I’m not a Catholic, but like so many Mainers and Americans across the county I was inspired by the Pope’s message to our nation.

Last week during his visit, Pope Francis spoke of kindness and compassion for our neighbors, for the poor, and those who have the least among us. He spoke of the American dream and how so many of our fathers and forefathers came to our great nation as immigrants and changed the fabric of our country for the better. He spoke of economic opportunity and fairness.

The pope’s speech to Congress was full of inspiration, but this one line struck me most as I evaluated the work ahead of the coming Legislature: “All political activity must serve and promote the good of the human person and be based on respect for his or her dignity.”

The pope’s message stands in stark contrast to the politicians and the political rhetoric we’ve seen targeting poor families – some who come to our country fleeing war and persecution.

His message comes as we have seen an increasing targeting of the poor in our state from Gov. Paul LePage and his allies, like Lewiston Mayor Bob Macdonald, who is seeking to create a public online registry of Mainers who receive temporary assistance from the state.

This violation of privacy rights of struggling poor families is nothing more than a public shaming intended to marginalize those who already are down on their luck.

It is a disgraceful idea and does absolutely nothing to combat poverty or to help grow good jobs in our state.

At the same time, the Maine Republican Party has launched a referendum that would give huge tax breaks to the very wealthy while gutting the safety net for those in need of a hand up.

Meanwhile, many middle-class families, simply trying to save for a new pair of sneakers for the kids or fill up the school lunch account, will see our property taxes and sales taxes rise. Make no mistake, life will get harder for most of us if the referendum is successful.

When I first ran for office seven years ago, I did so with the encouragement of my mother’s words from my childhood: “Remember who you are.”

As the children of a pastor in the military and a public school teacher, my six siblings and I were taught to make a difference, look out for each other, and serve the greater good. These values are what motivated me to attend seminary, to become a family therapist, and to serve my fellow citizens in the Legislature. They are the same values that the Pope spoke of in his message to our country.

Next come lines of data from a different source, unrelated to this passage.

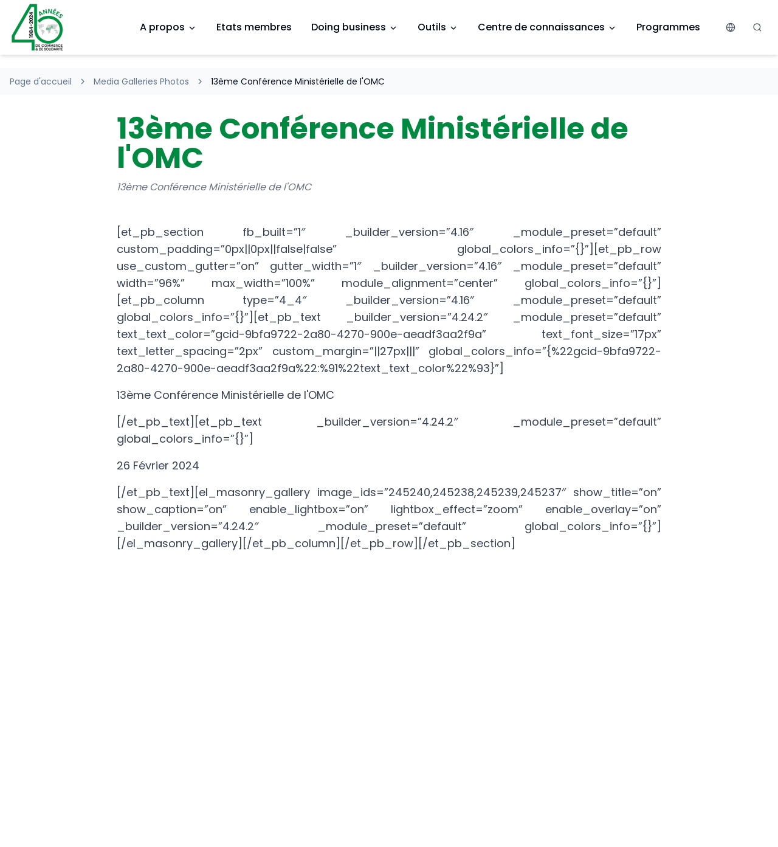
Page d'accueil (41, 81)
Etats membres (254, 27)
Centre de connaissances (547, 27)
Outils (438, 27)
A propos (168, 27)
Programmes (668, 27)
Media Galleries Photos (141, 81)
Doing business (354, 27)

We must look for opportunities to lift each other up. We must pursue policies that encourage opportunity and prosperity for everyone.

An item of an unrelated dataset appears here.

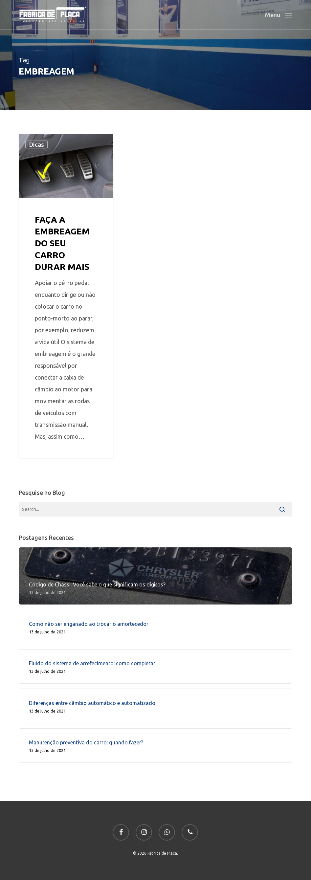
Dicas (36, 144)
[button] (278, 14)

In the Legislature, I have worked with lawmakers from all parties to create more opportunity for Maine families. Democrats, Republicans and unenrolled members of the Legislature came together to invest in our students and workers, to provide a middle-class tax cut and to provide property tax relief for working families.

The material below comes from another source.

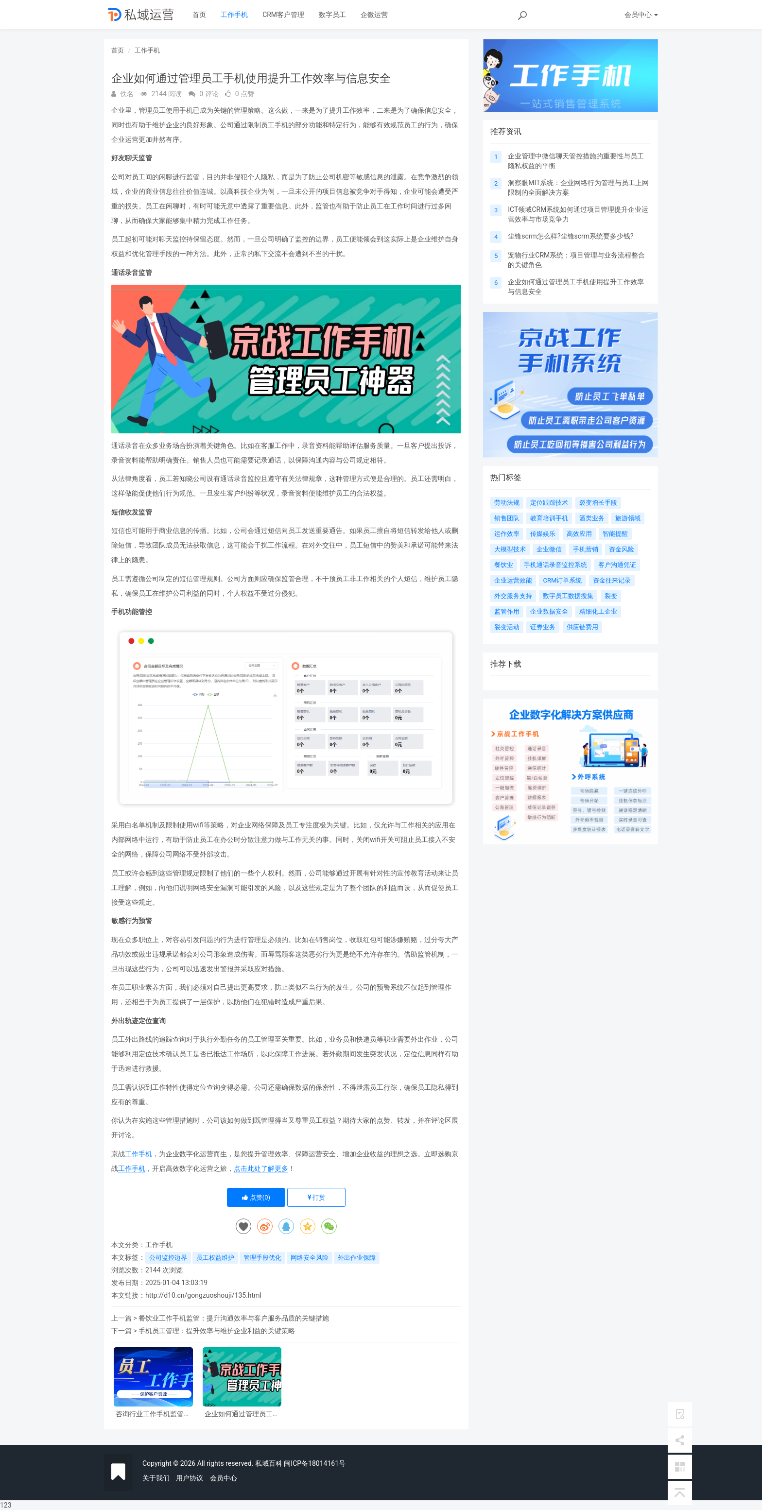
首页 (199, 14)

We also passed meaningful reform of our anti-poverty programs that will help struggling families get a hand up, not a hand out. We reformed our anti-poverty programs to support and encourage people to move from welfare to work.

We also passed a new law to ensure that Maine workers have an opportunity to earn better wages by investing in training programs.

Maine’s economy lags the nation. Our wages and job growth rank at the back of the pack in study after study. So many our neighbors are struggling to make ends meet. When we think of poverty and economic inequality, we must not demonize families who need help, we must address the real root of poverty and economic inequality.

As we think about the future of our state, let’s heed the words of Pope Francis and let the values our country was founded upon guide us. Remember who we are.